**Work to complete**: Search the records for "text". Copy every line where it appears.

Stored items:
··········

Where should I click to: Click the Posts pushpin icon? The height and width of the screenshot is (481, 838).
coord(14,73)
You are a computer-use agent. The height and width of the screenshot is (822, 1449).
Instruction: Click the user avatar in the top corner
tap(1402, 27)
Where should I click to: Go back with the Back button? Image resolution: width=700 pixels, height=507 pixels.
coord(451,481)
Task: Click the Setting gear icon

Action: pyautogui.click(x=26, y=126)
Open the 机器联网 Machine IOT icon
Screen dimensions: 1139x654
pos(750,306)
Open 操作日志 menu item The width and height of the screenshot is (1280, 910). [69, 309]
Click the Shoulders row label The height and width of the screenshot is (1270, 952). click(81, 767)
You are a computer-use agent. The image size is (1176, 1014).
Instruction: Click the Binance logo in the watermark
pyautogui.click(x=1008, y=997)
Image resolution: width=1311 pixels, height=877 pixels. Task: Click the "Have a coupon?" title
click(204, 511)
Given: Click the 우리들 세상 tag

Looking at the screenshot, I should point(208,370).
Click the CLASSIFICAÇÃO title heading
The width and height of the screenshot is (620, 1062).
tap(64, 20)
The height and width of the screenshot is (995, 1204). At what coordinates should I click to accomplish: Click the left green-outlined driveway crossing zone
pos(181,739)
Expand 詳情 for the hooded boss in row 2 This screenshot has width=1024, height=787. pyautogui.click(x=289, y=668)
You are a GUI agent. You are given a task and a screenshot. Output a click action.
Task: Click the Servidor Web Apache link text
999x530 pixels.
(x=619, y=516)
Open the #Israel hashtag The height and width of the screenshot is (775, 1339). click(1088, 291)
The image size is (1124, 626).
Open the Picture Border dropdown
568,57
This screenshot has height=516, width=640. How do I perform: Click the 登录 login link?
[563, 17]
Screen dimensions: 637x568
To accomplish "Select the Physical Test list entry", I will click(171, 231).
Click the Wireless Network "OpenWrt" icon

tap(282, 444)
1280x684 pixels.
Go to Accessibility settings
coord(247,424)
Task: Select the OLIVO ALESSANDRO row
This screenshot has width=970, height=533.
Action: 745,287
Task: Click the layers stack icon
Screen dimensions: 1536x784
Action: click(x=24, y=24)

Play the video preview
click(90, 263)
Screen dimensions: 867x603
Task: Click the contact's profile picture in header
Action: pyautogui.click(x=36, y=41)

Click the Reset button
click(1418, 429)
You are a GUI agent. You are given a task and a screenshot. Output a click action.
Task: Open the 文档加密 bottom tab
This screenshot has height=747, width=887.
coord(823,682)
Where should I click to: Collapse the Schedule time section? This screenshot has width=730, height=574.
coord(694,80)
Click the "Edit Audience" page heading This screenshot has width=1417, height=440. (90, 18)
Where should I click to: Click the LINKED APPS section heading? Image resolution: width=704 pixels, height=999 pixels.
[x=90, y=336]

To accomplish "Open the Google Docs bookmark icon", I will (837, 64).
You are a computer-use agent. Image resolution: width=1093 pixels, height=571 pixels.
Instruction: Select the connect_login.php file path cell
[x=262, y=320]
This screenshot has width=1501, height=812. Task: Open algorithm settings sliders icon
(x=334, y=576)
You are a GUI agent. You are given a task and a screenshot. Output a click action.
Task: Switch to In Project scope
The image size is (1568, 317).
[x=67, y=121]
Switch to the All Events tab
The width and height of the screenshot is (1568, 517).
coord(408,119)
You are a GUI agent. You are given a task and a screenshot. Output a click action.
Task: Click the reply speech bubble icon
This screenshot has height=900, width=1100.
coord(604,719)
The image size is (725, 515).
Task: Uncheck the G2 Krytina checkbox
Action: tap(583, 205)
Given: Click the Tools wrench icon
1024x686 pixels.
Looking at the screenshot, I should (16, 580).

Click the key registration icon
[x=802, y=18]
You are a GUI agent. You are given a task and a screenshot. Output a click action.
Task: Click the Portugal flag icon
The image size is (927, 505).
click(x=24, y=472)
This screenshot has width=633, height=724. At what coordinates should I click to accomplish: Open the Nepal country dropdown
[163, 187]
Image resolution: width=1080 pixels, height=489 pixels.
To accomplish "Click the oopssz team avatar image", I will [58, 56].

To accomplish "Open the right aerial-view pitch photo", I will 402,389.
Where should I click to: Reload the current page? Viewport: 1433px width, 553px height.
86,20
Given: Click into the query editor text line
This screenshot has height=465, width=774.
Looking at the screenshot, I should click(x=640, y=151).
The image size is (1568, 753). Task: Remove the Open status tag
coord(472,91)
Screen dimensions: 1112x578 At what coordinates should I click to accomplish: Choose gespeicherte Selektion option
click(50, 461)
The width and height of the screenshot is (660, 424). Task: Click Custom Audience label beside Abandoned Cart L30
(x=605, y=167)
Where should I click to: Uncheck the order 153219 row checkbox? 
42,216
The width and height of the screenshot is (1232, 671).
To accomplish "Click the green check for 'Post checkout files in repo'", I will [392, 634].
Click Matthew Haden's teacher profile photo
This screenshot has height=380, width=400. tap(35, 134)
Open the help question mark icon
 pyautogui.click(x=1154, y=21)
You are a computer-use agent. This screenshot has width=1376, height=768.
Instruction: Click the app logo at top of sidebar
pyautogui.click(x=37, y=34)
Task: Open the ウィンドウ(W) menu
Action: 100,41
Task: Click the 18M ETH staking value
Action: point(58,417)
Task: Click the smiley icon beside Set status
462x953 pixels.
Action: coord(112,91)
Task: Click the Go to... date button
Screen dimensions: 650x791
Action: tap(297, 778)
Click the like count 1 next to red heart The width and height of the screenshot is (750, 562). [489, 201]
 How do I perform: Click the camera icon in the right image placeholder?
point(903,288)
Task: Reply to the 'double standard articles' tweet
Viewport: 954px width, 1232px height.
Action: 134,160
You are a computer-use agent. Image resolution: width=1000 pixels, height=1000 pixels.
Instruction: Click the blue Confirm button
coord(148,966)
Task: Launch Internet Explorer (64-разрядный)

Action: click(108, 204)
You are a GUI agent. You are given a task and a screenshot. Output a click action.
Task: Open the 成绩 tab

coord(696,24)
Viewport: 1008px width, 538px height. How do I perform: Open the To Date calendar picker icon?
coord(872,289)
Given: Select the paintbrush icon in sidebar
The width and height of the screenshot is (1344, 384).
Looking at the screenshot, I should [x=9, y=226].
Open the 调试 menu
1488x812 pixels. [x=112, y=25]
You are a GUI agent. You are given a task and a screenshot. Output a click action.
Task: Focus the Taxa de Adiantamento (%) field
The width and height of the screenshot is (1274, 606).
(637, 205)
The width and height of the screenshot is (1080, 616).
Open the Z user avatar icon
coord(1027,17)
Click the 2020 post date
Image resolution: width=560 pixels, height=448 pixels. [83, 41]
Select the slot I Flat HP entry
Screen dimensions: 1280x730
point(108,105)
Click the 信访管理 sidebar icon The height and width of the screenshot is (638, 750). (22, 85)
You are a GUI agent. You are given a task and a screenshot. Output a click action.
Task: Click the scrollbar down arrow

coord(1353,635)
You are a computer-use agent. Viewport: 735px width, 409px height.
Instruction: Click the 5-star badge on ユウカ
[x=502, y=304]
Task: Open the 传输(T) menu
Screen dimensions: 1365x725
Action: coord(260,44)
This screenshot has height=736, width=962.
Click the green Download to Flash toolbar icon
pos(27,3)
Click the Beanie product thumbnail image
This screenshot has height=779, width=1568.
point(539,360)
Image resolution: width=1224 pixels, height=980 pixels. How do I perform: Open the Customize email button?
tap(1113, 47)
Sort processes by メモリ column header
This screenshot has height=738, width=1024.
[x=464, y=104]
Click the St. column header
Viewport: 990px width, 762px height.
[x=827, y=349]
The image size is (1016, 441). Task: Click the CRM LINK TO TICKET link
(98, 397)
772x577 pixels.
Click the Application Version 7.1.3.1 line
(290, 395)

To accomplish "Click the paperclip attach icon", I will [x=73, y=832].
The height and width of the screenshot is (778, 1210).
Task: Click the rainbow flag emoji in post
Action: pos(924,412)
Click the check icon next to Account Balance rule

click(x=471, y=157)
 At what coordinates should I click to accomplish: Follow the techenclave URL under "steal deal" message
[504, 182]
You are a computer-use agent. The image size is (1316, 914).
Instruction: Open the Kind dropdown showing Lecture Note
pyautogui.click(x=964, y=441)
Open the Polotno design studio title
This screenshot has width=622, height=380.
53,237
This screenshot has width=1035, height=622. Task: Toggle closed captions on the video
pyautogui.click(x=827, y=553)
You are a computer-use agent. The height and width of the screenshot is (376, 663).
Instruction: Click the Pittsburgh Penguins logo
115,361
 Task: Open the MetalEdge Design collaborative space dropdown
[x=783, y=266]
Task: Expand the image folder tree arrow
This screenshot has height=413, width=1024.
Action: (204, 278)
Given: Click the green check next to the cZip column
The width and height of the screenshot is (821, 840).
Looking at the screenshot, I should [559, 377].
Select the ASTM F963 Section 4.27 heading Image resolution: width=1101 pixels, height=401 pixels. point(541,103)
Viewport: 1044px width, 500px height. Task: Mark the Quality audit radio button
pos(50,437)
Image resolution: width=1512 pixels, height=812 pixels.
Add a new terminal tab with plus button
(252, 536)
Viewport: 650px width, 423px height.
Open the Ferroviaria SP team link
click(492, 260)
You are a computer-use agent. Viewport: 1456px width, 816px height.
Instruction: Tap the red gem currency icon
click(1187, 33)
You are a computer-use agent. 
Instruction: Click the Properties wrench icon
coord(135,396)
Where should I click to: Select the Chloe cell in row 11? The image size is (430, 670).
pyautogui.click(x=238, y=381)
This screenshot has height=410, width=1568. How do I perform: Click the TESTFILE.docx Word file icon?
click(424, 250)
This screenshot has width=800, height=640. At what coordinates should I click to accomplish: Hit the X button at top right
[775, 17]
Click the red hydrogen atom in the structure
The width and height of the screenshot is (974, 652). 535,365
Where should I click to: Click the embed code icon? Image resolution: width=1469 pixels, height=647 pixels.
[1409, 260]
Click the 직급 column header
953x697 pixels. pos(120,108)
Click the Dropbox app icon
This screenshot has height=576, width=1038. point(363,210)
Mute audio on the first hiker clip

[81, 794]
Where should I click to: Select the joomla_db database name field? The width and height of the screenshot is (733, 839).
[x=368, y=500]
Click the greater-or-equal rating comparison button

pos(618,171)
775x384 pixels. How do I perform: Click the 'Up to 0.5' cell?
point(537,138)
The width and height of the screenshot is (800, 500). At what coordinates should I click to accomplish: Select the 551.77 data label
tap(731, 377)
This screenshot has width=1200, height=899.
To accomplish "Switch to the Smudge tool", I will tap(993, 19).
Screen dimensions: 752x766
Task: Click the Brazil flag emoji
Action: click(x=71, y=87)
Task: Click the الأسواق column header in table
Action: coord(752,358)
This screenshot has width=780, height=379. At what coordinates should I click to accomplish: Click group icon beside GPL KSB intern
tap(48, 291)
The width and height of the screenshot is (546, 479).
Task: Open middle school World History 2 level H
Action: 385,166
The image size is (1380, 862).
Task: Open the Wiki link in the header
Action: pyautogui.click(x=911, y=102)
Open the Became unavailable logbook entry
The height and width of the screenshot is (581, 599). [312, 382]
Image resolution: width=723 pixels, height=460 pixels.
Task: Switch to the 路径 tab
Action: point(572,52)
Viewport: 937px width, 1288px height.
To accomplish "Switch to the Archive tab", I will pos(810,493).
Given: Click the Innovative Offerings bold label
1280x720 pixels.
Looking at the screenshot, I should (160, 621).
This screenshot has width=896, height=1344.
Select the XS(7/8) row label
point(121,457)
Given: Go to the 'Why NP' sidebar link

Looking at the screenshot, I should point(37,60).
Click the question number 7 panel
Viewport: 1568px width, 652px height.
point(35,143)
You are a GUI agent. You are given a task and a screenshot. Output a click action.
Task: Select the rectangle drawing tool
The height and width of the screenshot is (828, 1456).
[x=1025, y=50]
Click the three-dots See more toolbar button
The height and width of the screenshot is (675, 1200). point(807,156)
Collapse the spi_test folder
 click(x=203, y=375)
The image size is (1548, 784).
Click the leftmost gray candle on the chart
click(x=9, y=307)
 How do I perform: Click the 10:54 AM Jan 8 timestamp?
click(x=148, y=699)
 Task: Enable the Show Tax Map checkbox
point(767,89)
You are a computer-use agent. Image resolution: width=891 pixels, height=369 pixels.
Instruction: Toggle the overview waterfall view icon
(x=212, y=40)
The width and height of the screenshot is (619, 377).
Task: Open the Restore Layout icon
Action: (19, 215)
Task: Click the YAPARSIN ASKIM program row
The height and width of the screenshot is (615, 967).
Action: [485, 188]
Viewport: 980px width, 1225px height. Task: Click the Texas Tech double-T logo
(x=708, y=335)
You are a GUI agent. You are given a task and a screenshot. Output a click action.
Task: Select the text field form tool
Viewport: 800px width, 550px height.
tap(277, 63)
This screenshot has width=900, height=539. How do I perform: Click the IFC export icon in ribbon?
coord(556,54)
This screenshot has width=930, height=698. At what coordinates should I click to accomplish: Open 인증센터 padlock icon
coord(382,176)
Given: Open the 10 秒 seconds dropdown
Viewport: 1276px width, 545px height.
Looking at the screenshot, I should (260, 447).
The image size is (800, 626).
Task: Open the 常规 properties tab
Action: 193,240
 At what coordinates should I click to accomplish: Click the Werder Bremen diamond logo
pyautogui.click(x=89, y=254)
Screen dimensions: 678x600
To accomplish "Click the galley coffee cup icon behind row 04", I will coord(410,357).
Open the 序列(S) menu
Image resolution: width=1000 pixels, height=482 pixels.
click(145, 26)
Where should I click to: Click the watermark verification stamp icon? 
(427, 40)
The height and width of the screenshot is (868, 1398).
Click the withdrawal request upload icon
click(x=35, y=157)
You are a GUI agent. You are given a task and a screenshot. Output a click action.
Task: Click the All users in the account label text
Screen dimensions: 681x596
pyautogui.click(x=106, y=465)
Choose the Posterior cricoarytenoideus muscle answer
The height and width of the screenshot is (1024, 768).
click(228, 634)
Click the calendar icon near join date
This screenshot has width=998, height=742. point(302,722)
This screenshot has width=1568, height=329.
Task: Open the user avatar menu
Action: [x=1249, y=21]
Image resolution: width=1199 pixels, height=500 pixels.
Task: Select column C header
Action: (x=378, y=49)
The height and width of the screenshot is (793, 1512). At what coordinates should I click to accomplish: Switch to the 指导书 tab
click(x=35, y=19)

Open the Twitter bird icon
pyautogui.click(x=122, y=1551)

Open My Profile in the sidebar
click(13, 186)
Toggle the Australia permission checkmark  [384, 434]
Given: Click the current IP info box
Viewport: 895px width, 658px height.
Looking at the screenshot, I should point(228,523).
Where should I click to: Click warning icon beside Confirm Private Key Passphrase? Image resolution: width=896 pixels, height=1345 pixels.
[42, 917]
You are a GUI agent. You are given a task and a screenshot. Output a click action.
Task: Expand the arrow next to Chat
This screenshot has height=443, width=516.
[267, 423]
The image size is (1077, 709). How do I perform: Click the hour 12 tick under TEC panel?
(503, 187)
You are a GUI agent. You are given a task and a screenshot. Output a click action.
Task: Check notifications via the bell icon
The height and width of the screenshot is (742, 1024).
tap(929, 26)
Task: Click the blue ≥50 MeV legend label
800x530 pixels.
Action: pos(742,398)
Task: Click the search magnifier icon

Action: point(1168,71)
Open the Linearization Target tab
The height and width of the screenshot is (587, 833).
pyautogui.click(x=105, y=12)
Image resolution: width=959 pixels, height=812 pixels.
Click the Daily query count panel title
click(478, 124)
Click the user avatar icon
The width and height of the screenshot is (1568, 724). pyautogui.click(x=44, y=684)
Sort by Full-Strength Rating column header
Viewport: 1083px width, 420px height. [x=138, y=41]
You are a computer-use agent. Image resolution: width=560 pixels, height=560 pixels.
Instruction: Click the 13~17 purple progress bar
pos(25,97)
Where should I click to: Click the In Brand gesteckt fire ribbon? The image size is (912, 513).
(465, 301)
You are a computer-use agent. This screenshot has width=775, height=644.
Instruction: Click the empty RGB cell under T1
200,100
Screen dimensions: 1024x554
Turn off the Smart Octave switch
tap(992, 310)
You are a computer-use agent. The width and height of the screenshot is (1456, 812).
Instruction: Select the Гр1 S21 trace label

··········

**Output**:
Task: Click the Servidor Web Apache link text
Given: Click into the query editor text line
Task: Select the text field form tool
Task: Click the All users in the account label text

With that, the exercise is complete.